===== Extracted information =====

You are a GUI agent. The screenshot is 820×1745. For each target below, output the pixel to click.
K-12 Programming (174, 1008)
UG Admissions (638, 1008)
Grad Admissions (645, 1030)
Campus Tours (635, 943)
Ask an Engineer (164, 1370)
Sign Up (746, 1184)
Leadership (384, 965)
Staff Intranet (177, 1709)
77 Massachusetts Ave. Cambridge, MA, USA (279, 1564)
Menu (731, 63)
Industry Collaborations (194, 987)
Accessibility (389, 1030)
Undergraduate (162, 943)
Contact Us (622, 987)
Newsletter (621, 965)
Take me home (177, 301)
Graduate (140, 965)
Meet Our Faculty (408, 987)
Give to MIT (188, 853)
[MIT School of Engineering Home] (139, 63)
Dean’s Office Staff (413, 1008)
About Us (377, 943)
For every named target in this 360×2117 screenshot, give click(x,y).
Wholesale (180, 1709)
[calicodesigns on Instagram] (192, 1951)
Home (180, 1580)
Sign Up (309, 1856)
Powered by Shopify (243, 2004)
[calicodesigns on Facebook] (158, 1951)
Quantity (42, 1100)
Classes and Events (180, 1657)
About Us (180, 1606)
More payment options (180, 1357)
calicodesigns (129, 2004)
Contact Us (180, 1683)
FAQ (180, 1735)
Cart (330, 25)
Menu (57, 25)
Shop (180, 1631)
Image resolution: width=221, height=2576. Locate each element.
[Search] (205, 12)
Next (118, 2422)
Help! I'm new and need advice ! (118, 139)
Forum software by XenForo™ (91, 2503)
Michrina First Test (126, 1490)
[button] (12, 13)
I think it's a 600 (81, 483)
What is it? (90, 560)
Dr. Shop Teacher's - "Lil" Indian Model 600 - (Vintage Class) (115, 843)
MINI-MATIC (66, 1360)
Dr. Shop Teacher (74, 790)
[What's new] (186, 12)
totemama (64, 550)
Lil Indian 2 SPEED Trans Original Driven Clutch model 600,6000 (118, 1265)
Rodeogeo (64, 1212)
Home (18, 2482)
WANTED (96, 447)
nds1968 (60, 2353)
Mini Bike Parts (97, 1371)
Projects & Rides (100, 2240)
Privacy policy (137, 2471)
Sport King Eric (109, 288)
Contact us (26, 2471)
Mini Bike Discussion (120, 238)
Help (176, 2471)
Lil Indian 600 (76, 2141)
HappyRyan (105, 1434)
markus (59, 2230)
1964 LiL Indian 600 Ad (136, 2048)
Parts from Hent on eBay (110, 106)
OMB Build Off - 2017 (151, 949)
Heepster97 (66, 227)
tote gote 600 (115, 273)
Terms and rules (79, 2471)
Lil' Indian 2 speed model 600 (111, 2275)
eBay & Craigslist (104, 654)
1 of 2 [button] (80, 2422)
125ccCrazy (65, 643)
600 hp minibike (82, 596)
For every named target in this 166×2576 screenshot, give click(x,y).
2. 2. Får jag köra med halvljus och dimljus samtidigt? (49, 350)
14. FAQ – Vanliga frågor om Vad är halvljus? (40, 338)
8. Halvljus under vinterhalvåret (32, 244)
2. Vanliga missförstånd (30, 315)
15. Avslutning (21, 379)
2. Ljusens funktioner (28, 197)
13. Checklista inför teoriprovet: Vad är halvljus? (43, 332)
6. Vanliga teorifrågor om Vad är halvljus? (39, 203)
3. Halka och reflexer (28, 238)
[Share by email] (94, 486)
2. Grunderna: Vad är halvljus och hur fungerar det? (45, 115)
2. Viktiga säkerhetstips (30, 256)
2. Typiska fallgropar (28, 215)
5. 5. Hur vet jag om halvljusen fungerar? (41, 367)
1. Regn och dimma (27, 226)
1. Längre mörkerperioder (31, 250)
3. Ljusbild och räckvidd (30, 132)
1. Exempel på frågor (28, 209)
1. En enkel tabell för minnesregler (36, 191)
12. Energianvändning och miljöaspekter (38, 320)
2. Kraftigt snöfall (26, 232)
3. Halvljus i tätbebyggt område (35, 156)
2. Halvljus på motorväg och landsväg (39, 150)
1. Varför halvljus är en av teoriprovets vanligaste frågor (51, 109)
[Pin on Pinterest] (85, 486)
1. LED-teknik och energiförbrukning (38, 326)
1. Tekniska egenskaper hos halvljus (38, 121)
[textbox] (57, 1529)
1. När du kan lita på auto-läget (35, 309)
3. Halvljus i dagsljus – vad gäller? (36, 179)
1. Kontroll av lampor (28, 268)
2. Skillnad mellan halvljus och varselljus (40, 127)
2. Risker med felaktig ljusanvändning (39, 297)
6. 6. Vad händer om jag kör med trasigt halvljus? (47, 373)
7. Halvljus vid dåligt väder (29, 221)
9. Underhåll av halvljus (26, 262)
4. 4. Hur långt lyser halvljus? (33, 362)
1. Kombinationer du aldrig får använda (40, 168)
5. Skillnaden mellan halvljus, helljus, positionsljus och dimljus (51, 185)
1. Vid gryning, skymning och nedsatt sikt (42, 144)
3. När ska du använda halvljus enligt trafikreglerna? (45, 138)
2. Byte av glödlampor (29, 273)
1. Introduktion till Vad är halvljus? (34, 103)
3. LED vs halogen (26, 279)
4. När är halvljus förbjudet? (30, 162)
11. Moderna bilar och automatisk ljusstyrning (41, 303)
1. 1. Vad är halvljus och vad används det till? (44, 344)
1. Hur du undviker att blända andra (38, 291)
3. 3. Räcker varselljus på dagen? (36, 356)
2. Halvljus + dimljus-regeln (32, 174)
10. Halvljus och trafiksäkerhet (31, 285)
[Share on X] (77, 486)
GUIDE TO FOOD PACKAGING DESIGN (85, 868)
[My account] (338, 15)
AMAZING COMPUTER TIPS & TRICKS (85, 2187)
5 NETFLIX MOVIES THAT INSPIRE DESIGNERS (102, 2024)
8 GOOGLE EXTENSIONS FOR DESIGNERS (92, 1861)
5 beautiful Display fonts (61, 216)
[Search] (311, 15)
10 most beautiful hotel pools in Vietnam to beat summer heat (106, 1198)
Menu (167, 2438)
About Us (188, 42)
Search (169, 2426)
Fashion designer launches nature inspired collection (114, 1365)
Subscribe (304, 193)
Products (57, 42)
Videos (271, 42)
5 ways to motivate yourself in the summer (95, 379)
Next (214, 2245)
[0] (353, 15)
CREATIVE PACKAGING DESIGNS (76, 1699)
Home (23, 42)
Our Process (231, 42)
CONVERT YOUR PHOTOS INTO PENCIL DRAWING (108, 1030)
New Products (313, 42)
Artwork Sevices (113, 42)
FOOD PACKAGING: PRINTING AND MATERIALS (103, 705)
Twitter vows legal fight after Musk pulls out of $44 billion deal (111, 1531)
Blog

=====

- [What you should do]:
Would you write out the whole listing word for word?

- [Worked solution]:
You are a GUI agent. The screenshot is 820×1745. For each target below, output the pixel to click.
K-12 Programming (174, 1008)
UG Admissions (638, 1008)
Grad Admissions (645, 1030)
Campus Tours (635, 943)
Ask an Engineer (164, 1370)
Sign Up (746, 1184)
Leadership (384, 965)
Staff Intranet (177, 1709)
77 Massachusetts Ave. Cambridge, MA, USA (279, 1564)
Menu (731, 63)
Industry Collaborations (194, 987)
Accessibility (389, 1030)
Undergraduate (162, 943)
Contact Us (622, 987)
Newsletter (621, 965)
Take me home (177, 301)
Graduate (140, 965)
Meet Our Faculty (408, 987)
Give to MIT (188, 853)
[MIT School of Engineering Home] (139, 63)
Dean’s Office Staff (413, 1008)
About Us (377, 943)
For every named target in this 360×2117 screenshot, give click(x,y).
Wholesale (180, 1709)
[calicodesigns on Instagram] (192, 1951)
Home (180, 1580)
Sign Up (309, 1856)
Powered by Shopify (243, 2004)
[calicodesigns on Facebook] (158, 1951)
Quantity (42, 1100)
Classes and Events (180, 1657)
About Us (180, 1606)
More payment options (180, 1357)
calicodesigns (129, 2004)
Contact Us (180, 1683)
FAQ (180, 1735)
Cart (330, 25)
Menu (57, 25)
Shop (180, 1631)
Image resolution: width=221, height=2576. Locate each element.
[Search] (205, 12)
Next (118, 2422)
Help! I'm new and need advice ! (118, 139)
Forum software by XenForo™ (91, 2503)
Michrina First Test (126, 1490)
[button] (12, 13)
I think it's a 600 (81, 483)
What is it? (90, 560)
Dr. Shop Teacher's - "Lil" Indian Model 600 - (Vintage Class) (115, 843)
MINI-MATIC (66, 1360)
Dr. Shop Teacher (74, 790)
[What's new] (186, 12)
totemama (64, 550)
Lil Indian 2 SPEED Trans Original Driven Clutch model 600,6000 (118, 1265)
Rodeogeo (64, 1212)
Home (18, 2482)
WANTED (96, 447)
nds1968 (60, 2353)
Mini Bike Parts (97, 1371)
Projects & Rides (100, 2240)
Privacy policy (137, 2471)
Sport King Eric (109, 288)
Contact us (26, 2471)
Mini Bike Discussion (120, 238)
Help (176, 2471)
Lil Indian 600 (76, 2141)
HappyRyan (105, 1434)
markus (59, 2230)
1964 LiL Indian 600 Ad (136, 2048)
Parts from Hent on eBay (110, 106)
OMB Build Off - 2017 (151, 949)
Heepster97 (66, 227)
tote gote 600 (115, 273)
Terms and rules (79, 2471)
Lil' Indian 2 speed model 600 (111, 2275)
eBay & Craigslist (104, 654)
1 of 2 [button] (80, 2422)
125ccCrazy (65, 643)
600 hp minibike (82, 596)
For every named target in this 166×2576 screenshot, give click(x,y).
2. 2. Får jag köra med halvljus och dimljus samtidigt? (49, 350)
14. FAQ – Vanliga frågor om Vad är halvljus? (40, 338)
8. Halvljus under vinterhalvåret (32, 244)
2. Vanliga missförstånd (30, 315)
15. Avslutning (21, 379)
2. Ljusens funktioner (28, 197)
13. Checklista inför teoriprovet: Vad är halvljus? (43, 332)
6. Vanliga teorifrågor om Vad är halvljus? (39, 203)
3. Halka och reflexer (28, 238)
[Share by email] (94, 486)
2. Grunderna: Vad är halvljus och hur fungerar det? (45, 115)
2. Viktiga säkerhetstips (30, 256)
2. Typiska fallgropar (28, 215)
5. 5. Hur vet jag om halvljusen fungerar? (41, 367)
1. Regn och dimma (27, 226)
1. Längre mörkerperioder (31, 250)
3. Ljusbild och räckvidd (30, 132)
1. Exempel på frågor (28, 209)
1. En enkel tabell för minnesregler (36, 191)
12. Energianvändning och miljöaspekter (38, 320)
2. Kraftigt snöfall (26, 232)
3. Halvljus i tätbebyggt område (35, 156)
2. Halvljus på motorväg och landsväg (39, 150)
1. Varför halvljus är en av teoriprovets vanligaste frågor (51, 109)
[Pin on Pinterest] (85, 486)
1. LED-teknik och energiförbrukning (38, 326)
1. Tekniska egenskaper hos halvljus (38, 121)
[textbox] (57, 1529)
1. När du kan lita på auto-läget (35, 309)
3. Halvljus i dagsljus – vad gäller? (36, 179)
1. Kontroll av lampor (28, 268)
2. Skillnad mellan halvljus och varselljus (40, 127)
2. Risker med felaktig ljusanvändning (39, 297)
6. 6. Vad händer om jag kör med trasigt halvljus? (47, 373)
7. Halvljus vid dåligt väder (29, 221)
9. Underhåll av halvljus (26, 262)
4. 4. Hur långt lyser halvljus? (33, 362)
1. Kombinationer du aldrig får använda (40, 168)
5. Skillnaden mellan halvljus, helljus, positionsljus och dimljus (51, 185)
1. Vid gryning, skymning och nedsatt sikt (42, 144)
3. När ska du använda halvljus enligt trafikreglerna? (45, 138)
2. Byte av glödlampor (29, 273)
1. Introduktion till Vad är halvljus? (34, 103)
3. LED vs halogen (26, 279)
4. När är halvljus förbjudet? (30, 162)
11. Moderna bilar och automatisk ljusstyrning (41, 303)
1. 1. Vad är halvljus och vad används det till? (44, 344)
1. Hur du undviker att blända andra (38, 291)
3. 3. Räcker varselljus på dagen? (36, 356)
2. Halvljus + dimljus-regeln (32, 174)
10. Halvljus och trafiksäkerhet (31, 285)
[Share on X] (77, 486)
GUIDE TO FOOD PACKAGING DESIGN (85, 868)
[My account] (338, 15)
AMAZING COMPUTER TIPS & TRICKS (85, 2187)
5 NETFLIX MOVIES THAT INSPIRE DESIGNERS (102, 2024)
8 GOOGLE EXTENSIONS FOR DESIGNERS (92, 1861)
5 beautiful Display fonts (61, 216)
[Search] (311, 15)
10 most beautiful hotel pools in Vietnam to beat summer heat (106, 1198)
Menu (167, 2438)
About Us (188, 42)
Search (169, 2426)
Fashion designer launches nature inspired collection (114, 1365)
Subscribe (304, 193)
Products (57, 42)
Videos (271, 42)
5 ways to motivate yourself in the summer (95, 379)
Next (214, 2245)
[0] (353, 15)
CREATIVE PACKAGING DESIGNS (76, 1699)
Home (23, 42)
Our Process (231, 42)
CONVERT YOUR PHOTOS INTO PENCIL DRAWING (108, 1030)
New Products (313, 42)
Artwork Sevices (113, 42)
FOOD PACKAGING: PRINTING AND MATERIALS (103, 705)
Twitter vows legal fight after Musk pulls out of $44 billion deal (111, 1531)
Blog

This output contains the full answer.